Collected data
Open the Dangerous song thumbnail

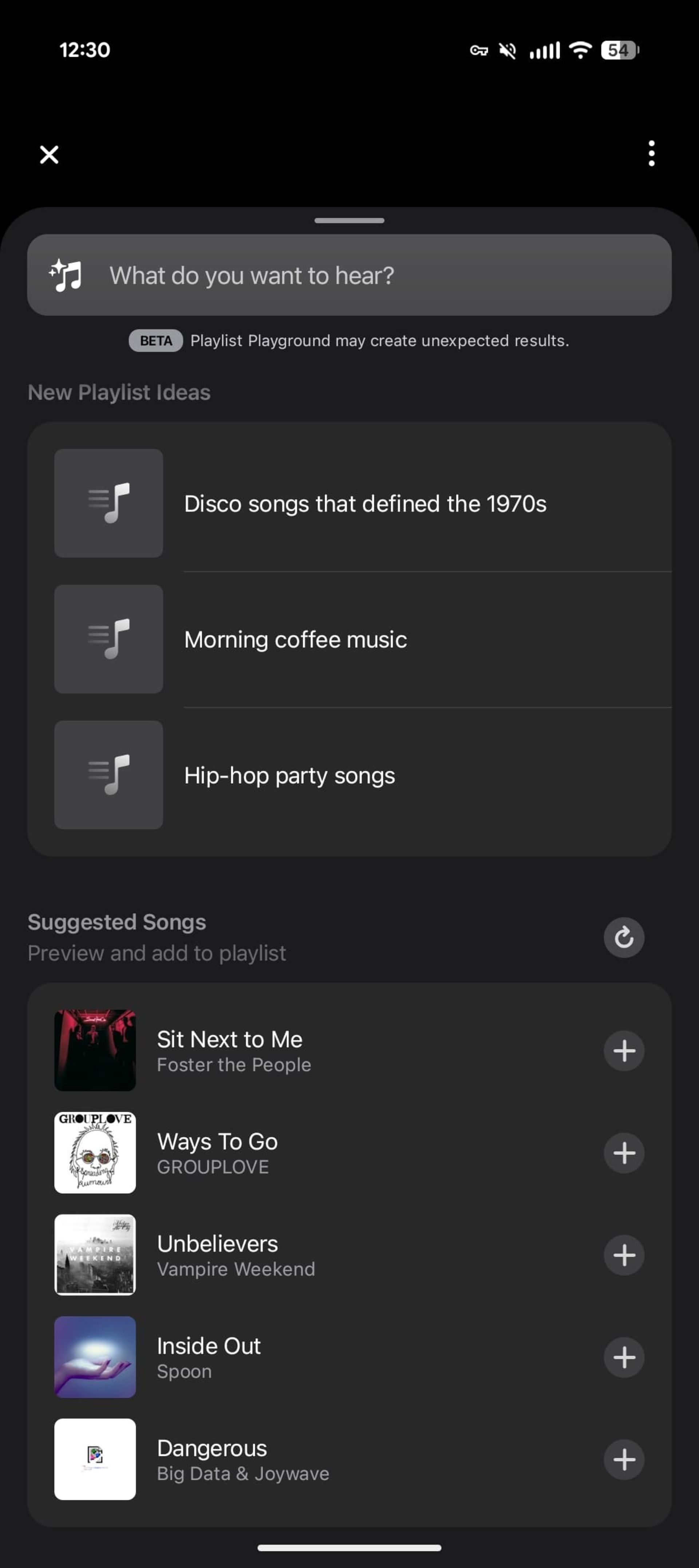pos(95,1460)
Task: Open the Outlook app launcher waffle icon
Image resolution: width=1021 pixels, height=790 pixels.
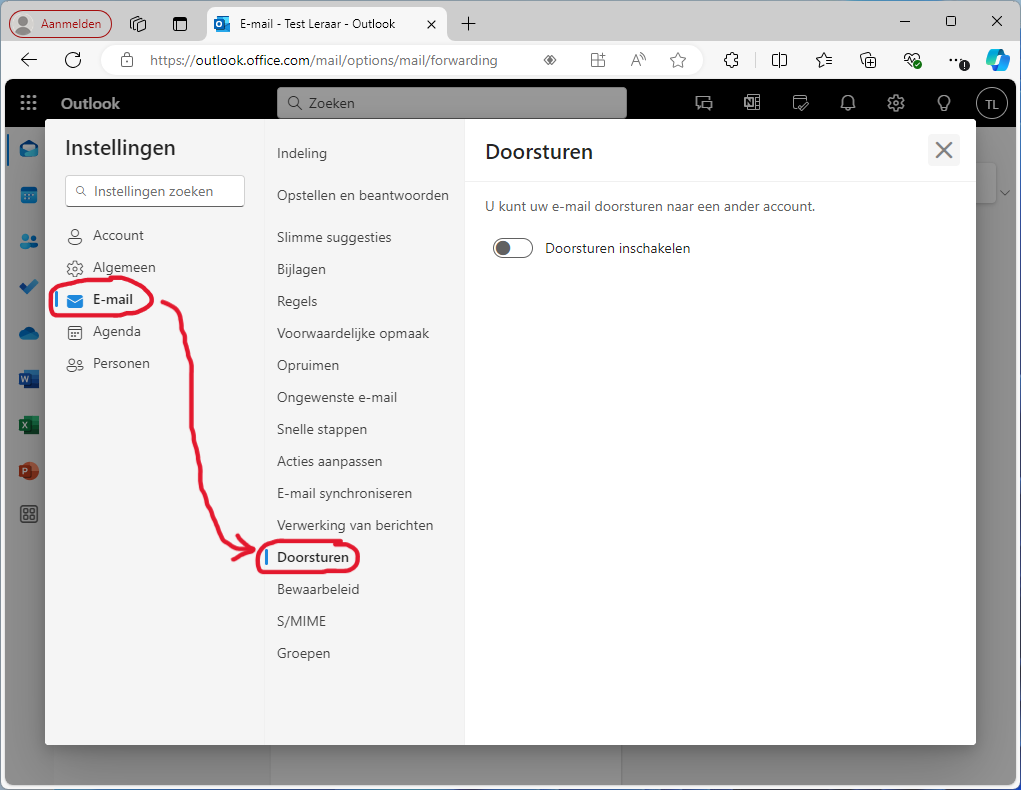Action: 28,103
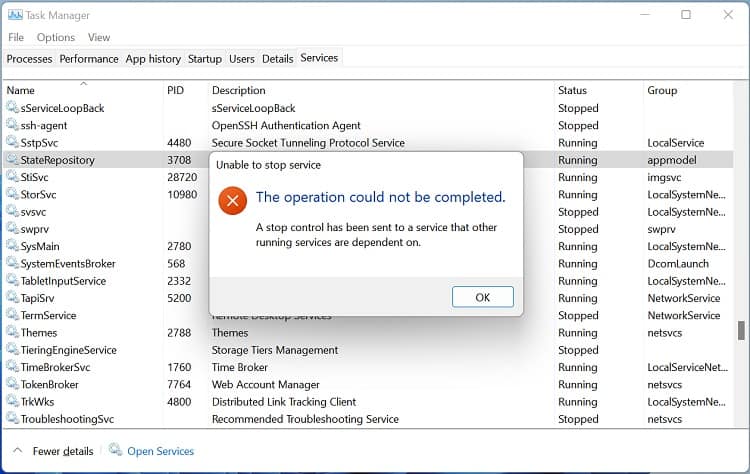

(Work request): The result should be a precise copy of all the entries, free of pictures.

(Task solution):
Open the Dangerous song thumbnail

pos(95,1460)
Task: Open the Outlook app launcher waffle icon
Image resolution: width=1021 pixels, height=790 pixels.
Action: 28,103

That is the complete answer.